Some lines below hold "height". Pick them out and copy them.

[Extracted records]
- - - -
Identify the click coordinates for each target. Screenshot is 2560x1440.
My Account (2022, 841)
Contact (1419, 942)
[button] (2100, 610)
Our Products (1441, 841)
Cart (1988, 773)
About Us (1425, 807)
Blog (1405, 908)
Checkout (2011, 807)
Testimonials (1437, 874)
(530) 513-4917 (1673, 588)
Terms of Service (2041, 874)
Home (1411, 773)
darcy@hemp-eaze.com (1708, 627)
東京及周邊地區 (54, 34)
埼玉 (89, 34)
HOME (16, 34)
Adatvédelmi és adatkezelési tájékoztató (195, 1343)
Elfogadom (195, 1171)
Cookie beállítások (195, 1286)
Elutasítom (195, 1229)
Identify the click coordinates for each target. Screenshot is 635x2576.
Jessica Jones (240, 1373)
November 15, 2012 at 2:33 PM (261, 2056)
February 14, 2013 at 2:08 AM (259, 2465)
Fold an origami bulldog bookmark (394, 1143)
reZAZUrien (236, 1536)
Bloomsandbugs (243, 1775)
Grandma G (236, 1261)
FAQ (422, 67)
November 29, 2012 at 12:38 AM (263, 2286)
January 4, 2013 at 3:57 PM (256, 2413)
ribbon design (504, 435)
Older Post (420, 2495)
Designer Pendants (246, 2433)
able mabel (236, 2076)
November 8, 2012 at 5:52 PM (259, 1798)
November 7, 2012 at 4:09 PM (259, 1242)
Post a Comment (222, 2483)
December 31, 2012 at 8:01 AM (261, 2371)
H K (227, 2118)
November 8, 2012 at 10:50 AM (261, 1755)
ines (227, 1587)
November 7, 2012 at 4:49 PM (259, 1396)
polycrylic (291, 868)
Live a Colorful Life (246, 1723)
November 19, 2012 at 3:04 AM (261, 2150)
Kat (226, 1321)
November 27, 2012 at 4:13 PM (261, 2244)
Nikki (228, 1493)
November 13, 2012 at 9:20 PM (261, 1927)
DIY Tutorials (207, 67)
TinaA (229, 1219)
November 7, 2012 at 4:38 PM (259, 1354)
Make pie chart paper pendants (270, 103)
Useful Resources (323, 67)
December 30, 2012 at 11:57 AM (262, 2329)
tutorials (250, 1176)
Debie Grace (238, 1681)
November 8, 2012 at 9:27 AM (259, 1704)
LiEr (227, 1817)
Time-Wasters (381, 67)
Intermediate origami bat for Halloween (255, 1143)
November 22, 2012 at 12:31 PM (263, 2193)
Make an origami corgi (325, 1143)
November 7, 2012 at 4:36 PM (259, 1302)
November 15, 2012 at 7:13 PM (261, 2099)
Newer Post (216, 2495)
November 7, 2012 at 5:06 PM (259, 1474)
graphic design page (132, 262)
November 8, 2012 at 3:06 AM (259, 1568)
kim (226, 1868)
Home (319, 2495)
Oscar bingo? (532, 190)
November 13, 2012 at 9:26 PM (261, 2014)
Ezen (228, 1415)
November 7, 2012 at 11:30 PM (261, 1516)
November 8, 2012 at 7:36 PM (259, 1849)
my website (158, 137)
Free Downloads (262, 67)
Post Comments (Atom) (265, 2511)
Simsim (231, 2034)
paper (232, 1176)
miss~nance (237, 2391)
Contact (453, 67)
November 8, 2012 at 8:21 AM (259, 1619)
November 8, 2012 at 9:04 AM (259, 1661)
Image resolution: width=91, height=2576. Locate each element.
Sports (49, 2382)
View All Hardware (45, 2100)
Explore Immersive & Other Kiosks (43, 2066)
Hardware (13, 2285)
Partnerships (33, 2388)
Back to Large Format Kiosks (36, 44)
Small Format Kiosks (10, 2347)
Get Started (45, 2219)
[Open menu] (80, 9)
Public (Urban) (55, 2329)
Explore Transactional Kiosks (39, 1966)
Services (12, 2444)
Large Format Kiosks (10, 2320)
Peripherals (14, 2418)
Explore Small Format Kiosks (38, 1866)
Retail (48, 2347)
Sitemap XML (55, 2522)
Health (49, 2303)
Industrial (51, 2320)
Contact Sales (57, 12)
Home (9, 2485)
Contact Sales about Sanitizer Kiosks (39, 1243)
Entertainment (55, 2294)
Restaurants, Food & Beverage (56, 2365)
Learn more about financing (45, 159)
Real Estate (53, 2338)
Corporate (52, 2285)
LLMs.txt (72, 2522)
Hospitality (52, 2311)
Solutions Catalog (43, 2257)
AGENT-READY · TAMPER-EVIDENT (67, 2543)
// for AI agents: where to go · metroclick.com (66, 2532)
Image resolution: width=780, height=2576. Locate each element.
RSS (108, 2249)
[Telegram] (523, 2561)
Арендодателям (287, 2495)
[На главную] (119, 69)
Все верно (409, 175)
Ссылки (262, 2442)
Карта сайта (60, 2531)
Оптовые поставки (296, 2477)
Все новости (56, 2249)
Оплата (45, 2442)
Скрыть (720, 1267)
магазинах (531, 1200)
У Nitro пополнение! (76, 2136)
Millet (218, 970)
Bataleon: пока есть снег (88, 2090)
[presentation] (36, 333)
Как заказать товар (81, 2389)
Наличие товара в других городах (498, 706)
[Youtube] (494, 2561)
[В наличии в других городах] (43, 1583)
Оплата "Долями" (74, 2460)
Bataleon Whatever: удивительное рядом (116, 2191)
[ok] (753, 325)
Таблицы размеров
- - - -
» Answer to the problem
Image resolution: width=91, height=2576. Locate each element.
Image resolution: width=780, height=2576. Locate each element.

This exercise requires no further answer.